The corpus is organized into nine thematic categories derived from LDA topic modeling. Each dot on the map is colored by its assigned category:

  • Chinese Educational Mission
  • Education & Schools
  • Children & Family
  • Law, Politics & Exclusion
  • Violence & War
  • Commerce & Material Culture
  • Daily Life & Urban Space
  • Land, Migration & Labor
  • Culture, Perception & Acculturation

For full descriptions of each category and the modeling methodology, see Analytical Methods.

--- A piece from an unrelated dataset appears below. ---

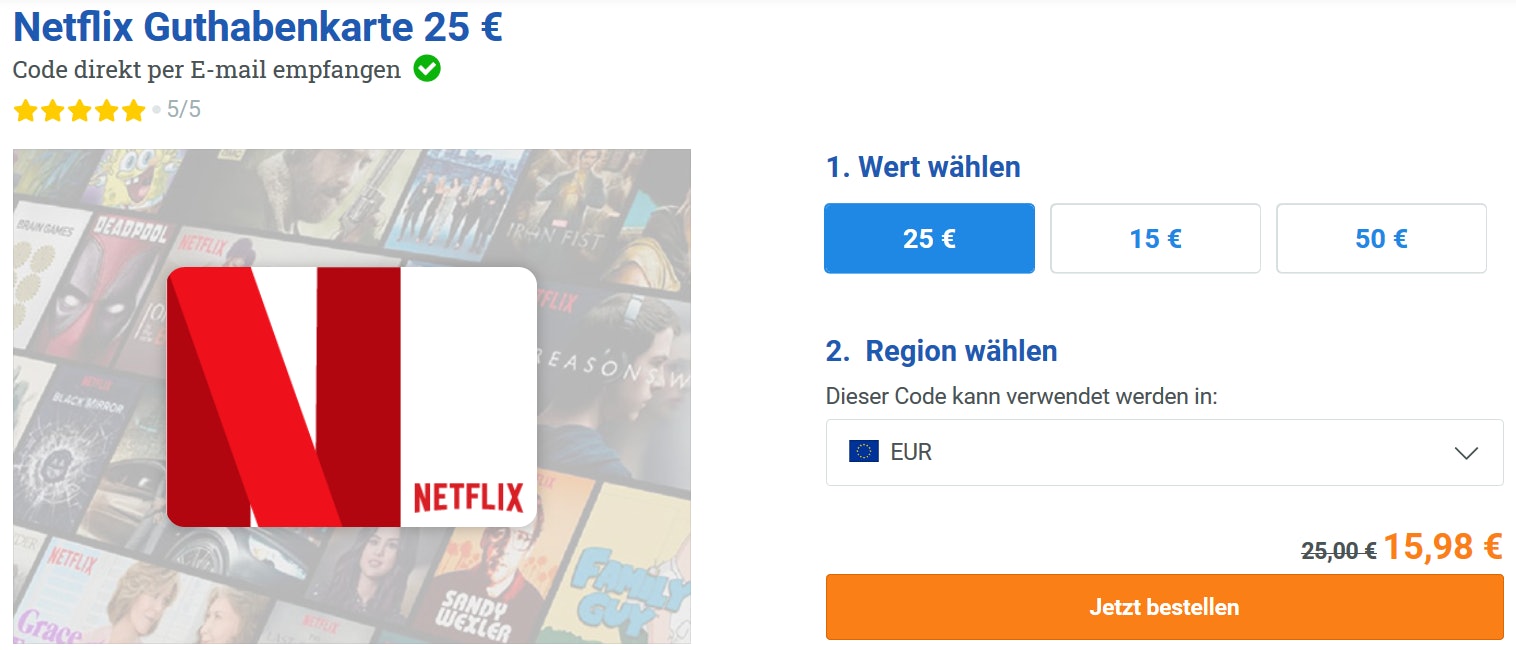Click the Netflix gift card product image
Image resolution: width=1516 pixels, height=650 pixels.
[x=352, y=397]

Historical Events on the Map

The map includes ten anchored events that serve as navigational waypoints through the period.

EventDateLocation
Angell Treaty SignedNov 1880(global)
Chinese New Year Press Coverage WaveJan 1881San Francisco, New York, Boston
Chinese Educational Mission Recall BeginsJun 1881Hartford / Springfield area
Chinese Exclusion Act SignedMay 1882San Francisco
First CEM Student Graduates from YaleJun 1883New Haven, CT
Tape v. Hurley School Desegregation CaseSep 1884San Francisco
Sino-French War, Battle of FuzhouAug 1884(global)
Rock Springs MassacreSep 1885Sweetwater County, WY
Tacoma ExpulsionNov 1885Pierce County, WA
Seattle Expulsion AttemptFeb 1886King County, WA

Each event is linked to one or more topic categories and filtered to the months of its most intense press coverage.

INFO

Selecting an event automatically updates the time filter and topic filter together, so you can immediately browse the records most relevant to that moment. Deselect the event to return to your previous filter state. Clicking the year number on the timeline filters the map to show only records from that year.

Data Sources

Newspaper records: Chronicling America digital archive, Library of Congress. Retrieved via keyword searches for terms including Chinese student, Chinese children, Chinese school, and Chinese education. Approximately 2,100 excerpts cover the period January 1880 to December 1885.

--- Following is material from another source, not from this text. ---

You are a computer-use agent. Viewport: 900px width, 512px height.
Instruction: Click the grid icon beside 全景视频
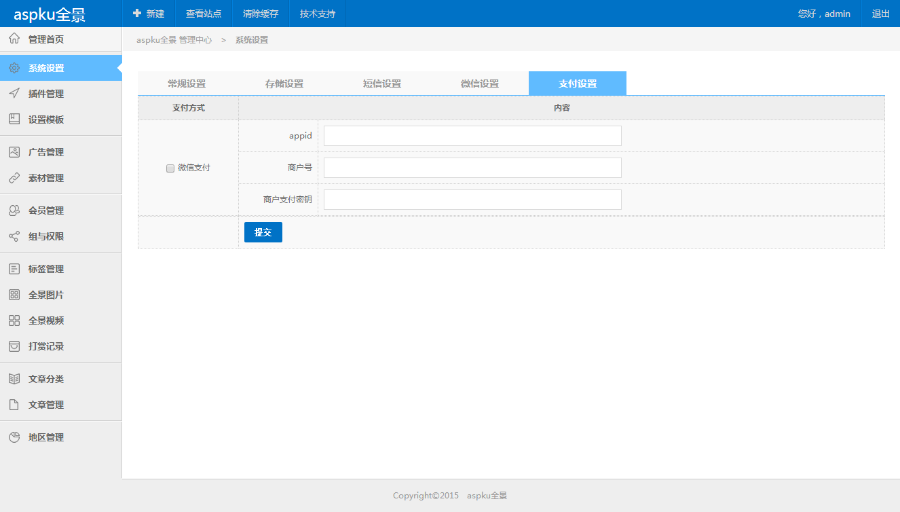14,321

Historical boundaries: Atlas of Historical County Boundaries, Newberry Library (2012 edition). County and state shapefiles representing administrative divisions as of 1882.

Topic model: MALLET LDA, run on cleaned and excerpt-filtered text. Categories and topic assignments were reviewed and refined through iterative close reading.

INFO

Topic labels are interpretive, not algorithmic. LDA produces probability distributions over words; the category names and topic groupings reflect the researcher's judgment after multiple rounds of close reading. Treat them as analytical lenses rather than ground-truth classifications.

Full citations for all data sources, basemaps, text processing libraries, geospatial tools, and frontend dependencies are collected in Map References.

Key Observations

Coverage is geographically uneven in ways that reflect both population distribution and political salience. San Francisco dominates the record count, as the city was home to the largest Chinese community in the United States and was the site of the most contentious legal and political battles over Chinese children's rights. New York, Chicago, and several New England cities contribute a substantial share of Chinese Educational Mission coverage, reflecting the regional concentration of CEM student placements in Connecticut and Massachusetts.

Western states and territories show higher proportions of law-and-exclusion and violence-related records, particularly in the months around the Exclusion Act and the 1885 anti-Chinese expulsions. Eastern papers are more likely to engage with the CEM and with education debates in a tone that, while not necessarily sympathetic, tends toward curiosity rather than outright hostility.

The volume of press attention peaks sharply in spring 1882 (the Exclusion Act debate) and again in fall 1885 (Rock Springs and the expulsion wave), with a secondary peak during the CEM recall in mid-1881. Outside these moments, coverage is steady but lower, comprising city-beat reporting, school-admission disputes, and missionary school notices.